▶ _WORK TO BE COMPLETED_
Write the entries below out again exactly, but skip the pictures.

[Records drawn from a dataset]
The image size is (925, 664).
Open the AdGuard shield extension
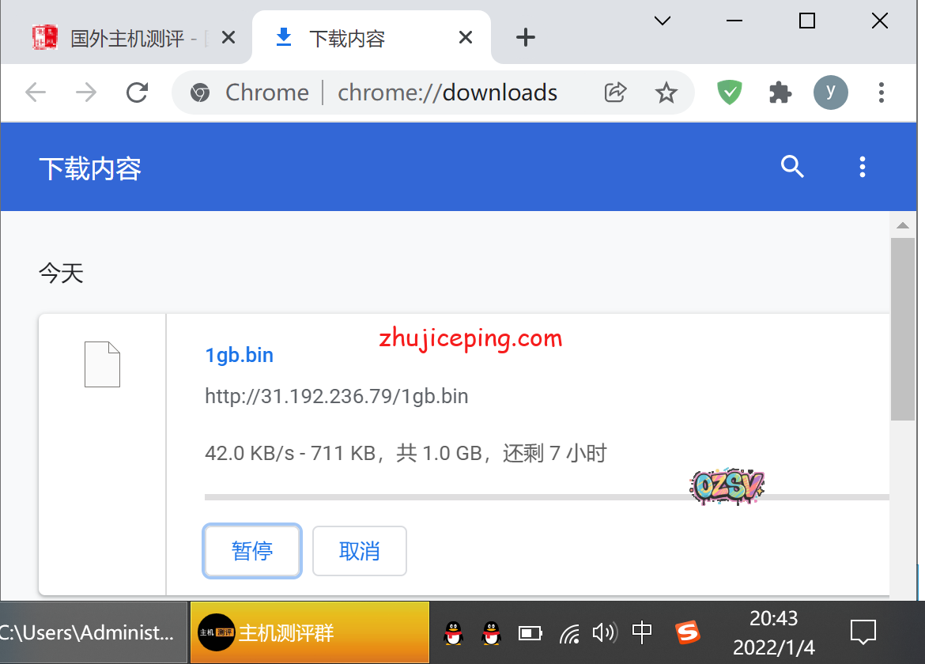coord(729,92)
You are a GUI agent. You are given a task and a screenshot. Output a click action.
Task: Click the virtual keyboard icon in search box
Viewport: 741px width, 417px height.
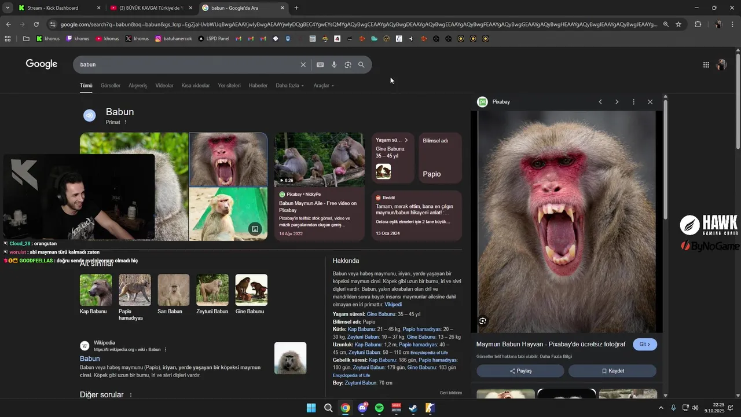pos(320,65)
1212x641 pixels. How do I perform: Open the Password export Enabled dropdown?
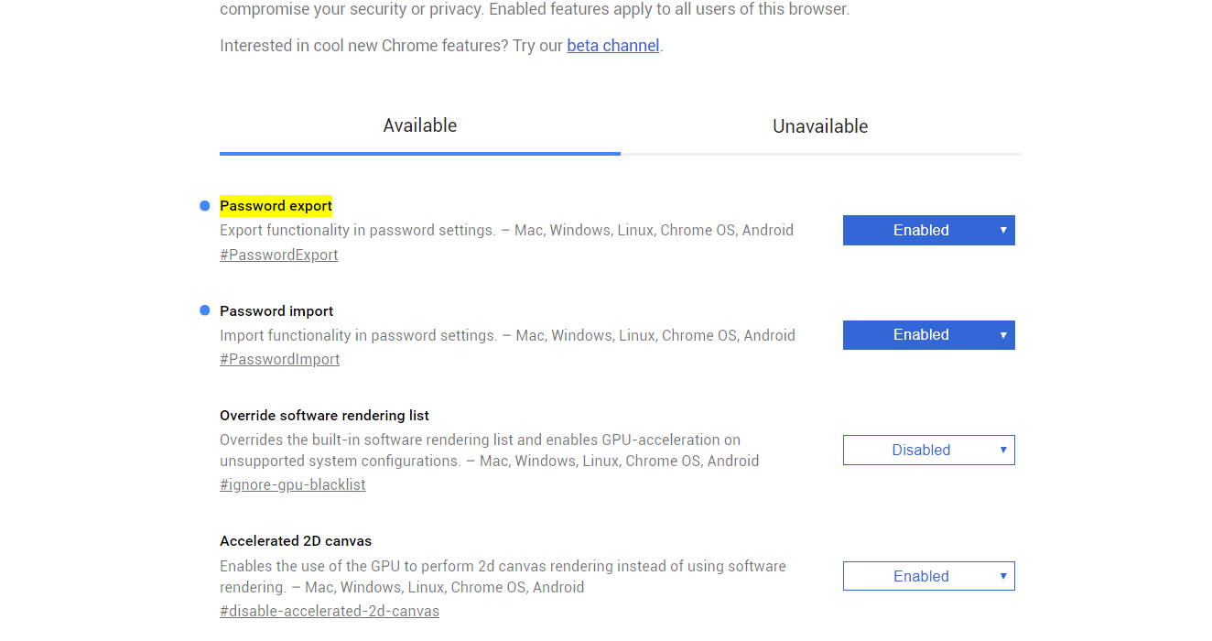tap(929, 230)
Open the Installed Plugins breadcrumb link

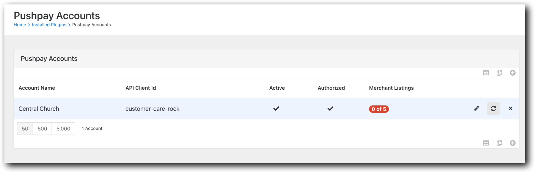(x=49, y=25)
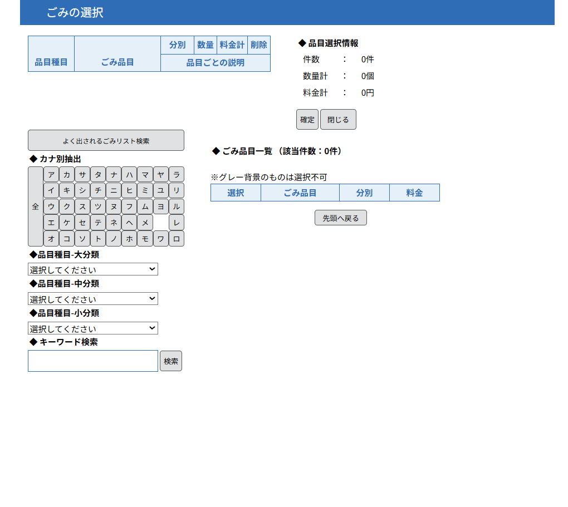The image size is (568, 507).
Task: Click the 閉じる close button
Action: [x=338, y=120]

▶ _TASK RESPONSE_
The image size is (925, 664).
Open the AdGuard shield extension
coord(729,92)
You are a GUI agent. You are given a task and a screenshot. Output a click action.
Task: Click the virtual keyboard icon in search box
Viewport: 741px width, 417px height.
pos(320,65)
1212x641 pixels. How do I perform: Open the Password export Enabled dropdown?
tap(929, 230)
Open the Installed Plugins breadcrumb link

(x=49, y=25)
The image size is (568, 507).
Task: Click the 閉じる close button
Action: [x=338, y=120]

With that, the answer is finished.